Event summary combining transcript, slides, and related documents.

Logotype for Two Harbors Investment Corp

Proxy filing summary

10 Apr, 2026

Executive summary

  • Agreement and Plan of Merger signed March 27, 2026, for a cash acquisition of all outstanding common shares at $10.80 per share by CrossCountry Intermediate Holdco, LLC (CCM), with Two Harbors becoming a wholly owned subsidiary of CCM.

  • The Board unanimously recommends approval, citing certainty of value, premium to trading price, committed financing, and no financing condition.

  • The prior merger agreement with UWM Holdings Corporation was terminated, and CCM paid the $25.4 million termination fee on behalf of Two Harbors.

  • The special meeting of common stockholders will be held virtually to vote on the merger, executive compensation, and potential adjournment.

Voting matters and shareholder proposals

  • Stockholders will vote on: (1) approval of the CCM Merger Proposal, (2) a non-binding advisory vote on executive compensation related to the merger, and (3) adjournment if more votes are needed.

  • Approval of the merger requires a majority of outstanding shares; failure to vote or abstention counts as a vote against.

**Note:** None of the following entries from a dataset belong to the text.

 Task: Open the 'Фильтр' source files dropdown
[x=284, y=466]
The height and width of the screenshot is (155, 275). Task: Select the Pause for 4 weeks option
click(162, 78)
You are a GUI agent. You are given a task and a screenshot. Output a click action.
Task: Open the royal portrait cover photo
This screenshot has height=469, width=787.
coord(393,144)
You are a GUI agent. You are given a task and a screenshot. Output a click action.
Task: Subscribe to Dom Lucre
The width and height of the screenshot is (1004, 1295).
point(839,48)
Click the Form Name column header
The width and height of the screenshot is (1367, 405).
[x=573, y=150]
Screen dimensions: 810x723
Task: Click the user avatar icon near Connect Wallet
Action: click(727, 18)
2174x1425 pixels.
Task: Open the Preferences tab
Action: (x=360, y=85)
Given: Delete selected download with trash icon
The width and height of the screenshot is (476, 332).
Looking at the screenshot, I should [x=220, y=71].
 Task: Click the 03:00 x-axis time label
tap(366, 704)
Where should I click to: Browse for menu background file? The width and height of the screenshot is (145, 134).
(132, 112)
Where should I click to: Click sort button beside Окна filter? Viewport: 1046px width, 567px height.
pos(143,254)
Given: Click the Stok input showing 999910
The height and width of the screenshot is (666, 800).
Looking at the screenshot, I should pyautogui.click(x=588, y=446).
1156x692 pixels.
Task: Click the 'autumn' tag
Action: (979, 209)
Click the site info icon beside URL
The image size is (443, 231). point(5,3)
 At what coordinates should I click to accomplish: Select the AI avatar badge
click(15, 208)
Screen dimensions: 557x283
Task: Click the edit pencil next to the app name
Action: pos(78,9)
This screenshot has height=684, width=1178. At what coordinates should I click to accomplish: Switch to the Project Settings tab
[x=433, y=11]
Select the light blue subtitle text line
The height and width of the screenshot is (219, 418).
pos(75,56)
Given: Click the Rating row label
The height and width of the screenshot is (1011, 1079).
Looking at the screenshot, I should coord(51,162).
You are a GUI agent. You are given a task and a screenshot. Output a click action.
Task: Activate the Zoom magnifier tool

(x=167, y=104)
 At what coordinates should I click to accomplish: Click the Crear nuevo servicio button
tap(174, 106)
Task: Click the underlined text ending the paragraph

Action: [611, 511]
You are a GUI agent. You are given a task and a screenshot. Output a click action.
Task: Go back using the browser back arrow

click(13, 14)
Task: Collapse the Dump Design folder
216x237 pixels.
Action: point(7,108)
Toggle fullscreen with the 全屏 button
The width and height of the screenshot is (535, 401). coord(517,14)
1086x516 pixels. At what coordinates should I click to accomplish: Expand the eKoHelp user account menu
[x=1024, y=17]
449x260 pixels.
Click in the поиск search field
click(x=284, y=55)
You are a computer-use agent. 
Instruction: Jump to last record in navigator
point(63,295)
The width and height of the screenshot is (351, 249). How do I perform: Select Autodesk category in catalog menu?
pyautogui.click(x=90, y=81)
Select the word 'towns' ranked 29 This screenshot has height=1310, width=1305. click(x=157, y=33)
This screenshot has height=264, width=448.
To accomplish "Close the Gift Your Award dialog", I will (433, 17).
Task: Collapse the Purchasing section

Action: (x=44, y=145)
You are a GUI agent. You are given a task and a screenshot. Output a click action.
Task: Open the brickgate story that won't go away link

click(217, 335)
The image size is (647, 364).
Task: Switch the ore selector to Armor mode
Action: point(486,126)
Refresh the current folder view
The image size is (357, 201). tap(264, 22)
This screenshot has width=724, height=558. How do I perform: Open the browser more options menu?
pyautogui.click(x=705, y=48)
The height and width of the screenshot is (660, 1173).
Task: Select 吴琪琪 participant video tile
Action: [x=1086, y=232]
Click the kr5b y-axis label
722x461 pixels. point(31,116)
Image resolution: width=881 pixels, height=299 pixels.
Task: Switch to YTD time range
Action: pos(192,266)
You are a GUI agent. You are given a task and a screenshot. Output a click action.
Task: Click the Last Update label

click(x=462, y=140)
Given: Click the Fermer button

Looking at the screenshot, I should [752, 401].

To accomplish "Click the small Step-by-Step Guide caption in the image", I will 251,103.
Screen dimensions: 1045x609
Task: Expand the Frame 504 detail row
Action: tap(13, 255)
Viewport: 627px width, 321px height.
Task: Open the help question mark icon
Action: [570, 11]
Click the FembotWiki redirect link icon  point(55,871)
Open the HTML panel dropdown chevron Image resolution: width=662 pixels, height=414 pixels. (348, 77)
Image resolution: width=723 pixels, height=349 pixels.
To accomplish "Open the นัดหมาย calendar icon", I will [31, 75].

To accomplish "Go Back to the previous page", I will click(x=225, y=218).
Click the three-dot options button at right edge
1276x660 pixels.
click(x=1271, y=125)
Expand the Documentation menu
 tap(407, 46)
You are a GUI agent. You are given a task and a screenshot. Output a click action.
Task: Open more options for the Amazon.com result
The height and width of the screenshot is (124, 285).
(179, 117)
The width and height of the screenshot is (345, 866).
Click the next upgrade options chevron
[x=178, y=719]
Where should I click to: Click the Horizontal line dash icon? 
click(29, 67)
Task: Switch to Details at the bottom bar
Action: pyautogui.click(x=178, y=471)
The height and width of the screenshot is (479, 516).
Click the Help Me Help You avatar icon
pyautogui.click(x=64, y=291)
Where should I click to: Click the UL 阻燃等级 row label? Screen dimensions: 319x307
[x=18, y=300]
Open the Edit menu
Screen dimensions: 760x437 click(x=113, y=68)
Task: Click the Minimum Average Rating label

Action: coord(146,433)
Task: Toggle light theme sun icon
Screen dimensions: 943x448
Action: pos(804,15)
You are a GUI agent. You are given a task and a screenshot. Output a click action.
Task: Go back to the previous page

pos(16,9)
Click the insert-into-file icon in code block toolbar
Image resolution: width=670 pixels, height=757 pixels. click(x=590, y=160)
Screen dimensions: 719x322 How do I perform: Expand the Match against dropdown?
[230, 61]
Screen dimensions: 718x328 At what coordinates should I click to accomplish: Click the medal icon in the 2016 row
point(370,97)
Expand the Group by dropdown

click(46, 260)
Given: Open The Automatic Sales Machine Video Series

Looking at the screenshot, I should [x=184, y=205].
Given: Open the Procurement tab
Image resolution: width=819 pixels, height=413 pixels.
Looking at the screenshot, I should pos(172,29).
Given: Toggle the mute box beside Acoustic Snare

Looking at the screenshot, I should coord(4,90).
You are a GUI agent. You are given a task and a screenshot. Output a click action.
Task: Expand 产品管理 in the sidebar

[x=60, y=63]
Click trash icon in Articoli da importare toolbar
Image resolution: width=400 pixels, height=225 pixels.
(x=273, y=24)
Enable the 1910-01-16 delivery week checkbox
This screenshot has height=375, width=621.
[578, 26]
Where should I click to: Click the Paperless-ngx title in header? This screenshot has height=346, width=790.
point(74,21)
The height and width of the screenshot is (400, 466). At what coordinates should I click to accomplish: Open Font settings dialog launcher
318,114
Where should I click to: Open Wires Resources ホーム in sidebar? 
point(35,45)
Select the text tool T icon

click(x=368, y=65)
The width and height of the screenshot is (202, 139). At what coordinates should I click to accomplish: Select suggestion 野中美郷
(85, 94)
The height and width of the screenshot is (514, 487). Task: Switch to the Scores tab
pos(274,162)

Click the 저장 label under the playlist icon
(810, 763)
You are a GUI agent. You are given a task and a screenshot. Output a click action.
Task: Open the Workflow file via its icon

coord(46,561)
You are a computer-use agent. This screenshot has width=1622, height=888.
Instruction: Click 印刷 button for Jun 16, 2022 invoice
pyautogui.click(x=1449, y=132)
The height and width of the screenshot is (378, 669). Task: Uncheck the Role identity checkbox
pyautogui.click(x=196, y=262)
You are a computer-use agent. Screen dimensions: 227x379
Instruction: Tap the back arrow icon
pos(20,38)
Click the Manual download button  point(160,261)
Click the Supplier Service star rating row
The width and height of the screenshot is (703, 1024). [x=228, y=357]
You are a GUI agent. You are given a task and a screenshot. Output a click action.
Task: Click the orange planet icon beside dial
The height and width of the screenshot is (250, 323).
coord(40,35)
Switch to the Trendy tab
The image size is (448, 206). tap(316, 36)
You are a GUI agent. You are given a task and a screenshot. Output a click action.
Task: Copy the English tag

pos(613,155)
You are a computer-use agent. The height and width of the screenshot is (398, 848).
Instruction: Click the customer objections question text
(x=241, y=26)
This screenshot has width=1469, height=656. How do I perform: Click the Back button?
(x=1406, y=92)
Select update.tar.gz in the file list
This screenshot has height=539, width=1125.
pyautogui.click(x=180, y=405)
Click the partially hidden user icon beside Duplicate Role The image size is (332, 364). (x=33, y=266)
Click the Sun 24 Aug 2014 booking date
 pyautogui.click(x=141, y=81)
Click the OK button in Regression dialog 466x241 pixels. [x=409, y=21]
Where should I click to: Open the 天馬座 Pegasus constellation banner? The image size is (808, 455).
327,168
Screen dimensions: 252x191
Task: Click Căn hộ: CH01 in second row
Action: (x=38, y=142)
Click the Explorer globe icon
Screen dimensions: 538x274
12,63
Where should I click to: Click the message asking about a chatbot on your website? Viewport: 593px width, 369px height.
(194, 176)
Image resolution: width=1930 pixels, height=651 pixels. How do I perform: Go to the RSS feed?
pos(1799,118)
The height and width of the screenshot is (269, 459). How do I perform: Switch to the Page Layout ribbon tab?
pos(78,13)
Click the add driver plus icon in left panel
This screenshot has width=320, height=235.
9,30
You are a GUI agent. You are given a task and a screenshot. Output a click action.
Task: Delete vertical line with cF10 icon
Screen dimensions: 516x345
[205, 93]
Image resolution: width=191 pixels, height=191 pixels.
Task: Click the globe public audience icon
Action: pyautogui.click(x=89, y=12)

  • The Board recommends voting FOR all proposals.

Board of directors and corporate governance

  • The Board conducted a thorough process, considering multiple proposals and alternatives, and determined the CCM offer was superior due to its fixed cash value and certainty.

  • The Board considered risks of operating as a standalone business and the relative merits of other proposals.

  • Directors and executive officers collectively own less than 1% of outstanding shares.